*** Given records

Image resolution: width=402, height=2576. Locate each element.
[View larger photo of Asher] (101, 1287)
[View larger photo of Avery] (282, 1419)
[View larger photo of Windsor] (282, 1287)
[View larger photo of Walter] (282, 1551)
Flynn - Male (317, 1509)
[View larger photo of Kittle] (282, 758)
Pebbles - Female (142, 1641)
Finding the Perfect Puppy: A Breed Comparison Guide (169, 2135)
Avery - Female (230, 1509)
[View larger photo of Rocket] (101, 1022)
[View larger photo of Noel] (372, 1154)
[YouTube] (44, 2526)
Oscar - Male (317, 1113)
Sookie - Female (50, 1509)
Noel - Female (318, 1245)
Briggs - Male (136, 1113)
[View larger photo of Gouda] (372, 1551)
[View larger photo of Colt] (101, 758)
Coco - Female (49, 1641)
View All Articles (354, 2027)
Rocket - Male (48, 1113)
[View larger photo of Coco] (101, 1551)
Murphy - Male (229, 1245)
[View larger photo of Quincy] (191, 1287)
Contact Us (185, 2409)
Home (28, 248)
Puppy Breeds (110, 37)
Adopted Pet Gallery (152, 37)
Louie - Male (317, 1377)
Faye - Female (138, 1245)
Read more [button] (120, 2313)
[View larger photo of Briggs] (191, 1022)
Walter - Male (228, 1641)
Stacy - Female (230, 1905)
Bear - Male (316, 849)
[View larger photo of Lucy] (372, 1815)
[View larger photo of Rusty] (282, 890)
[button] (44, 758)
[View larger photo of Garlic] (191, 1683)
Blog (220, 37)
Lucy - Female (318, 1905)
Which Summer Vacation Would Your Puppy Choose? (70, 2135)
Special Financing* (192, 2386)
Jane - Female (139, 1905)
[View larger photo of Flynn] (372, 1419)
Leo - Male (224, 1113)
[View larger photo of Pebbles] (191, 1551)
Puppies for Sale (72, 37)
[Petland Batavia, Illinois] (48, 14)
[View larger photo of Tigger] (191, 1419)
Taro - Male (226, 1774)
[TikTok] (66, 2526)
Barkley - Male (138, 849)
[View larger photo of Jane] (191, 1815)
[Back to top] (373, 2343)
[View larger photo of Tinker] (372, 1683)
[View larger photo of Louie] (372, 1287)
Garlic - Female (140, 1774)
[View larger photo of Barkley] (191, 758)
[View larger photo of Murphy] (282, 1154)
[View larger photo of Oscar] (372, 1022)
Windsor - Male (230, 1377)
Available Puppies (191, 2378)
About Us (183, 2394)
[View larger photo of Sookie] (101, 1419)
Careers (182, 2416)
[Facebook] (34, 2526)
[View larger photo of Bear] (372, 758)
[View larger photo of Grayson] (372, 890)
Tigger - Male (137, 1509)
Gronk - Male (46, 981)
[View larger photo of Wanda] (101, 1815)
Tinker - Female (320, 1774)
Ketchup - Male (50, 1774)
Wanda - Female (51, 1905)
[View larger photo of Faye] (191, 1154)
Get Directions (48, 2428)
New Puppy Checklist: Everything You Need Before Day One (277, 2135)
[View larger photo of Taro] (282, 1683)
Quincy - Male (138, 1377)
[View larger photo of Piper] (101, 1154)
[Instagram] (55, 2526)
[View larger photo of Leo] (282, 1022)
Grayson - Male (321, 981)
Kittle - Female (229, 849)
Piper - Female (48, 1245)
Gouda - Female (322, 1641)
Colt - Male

******

Collect from the data above every line that includes "Jane".

Jane - Female (139, 1905)
[View larger photo of Jane] (191, 1815)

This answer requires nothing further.